== RAW DATA ==
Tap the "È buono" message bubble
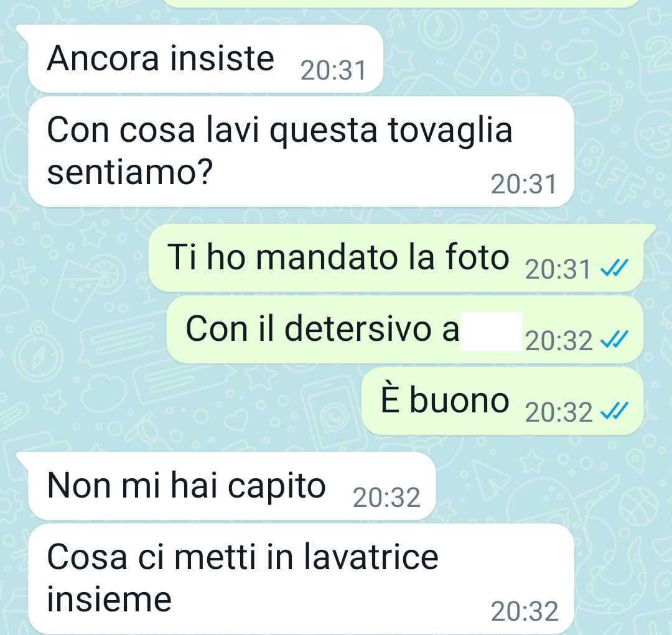This screenshot has width=672, height=635. pos(502,401)
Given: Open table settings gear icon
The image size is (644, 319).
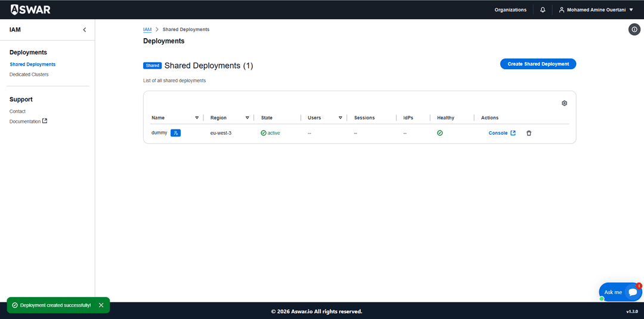Looking at the screenshot, I should (x=564, y=103).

== TASK PROMPT ==
An exact copy of the records above is wanted, with the pictures omitted.

== ANSWER SPACE ==
Tap the "È buono" message bubble
This screenshot has width=672, height=635. pos(502,401)
Given: Open table settings gear icon
The image size is (644, 319).
Looking at the screenshot, I should (x=564, y=103).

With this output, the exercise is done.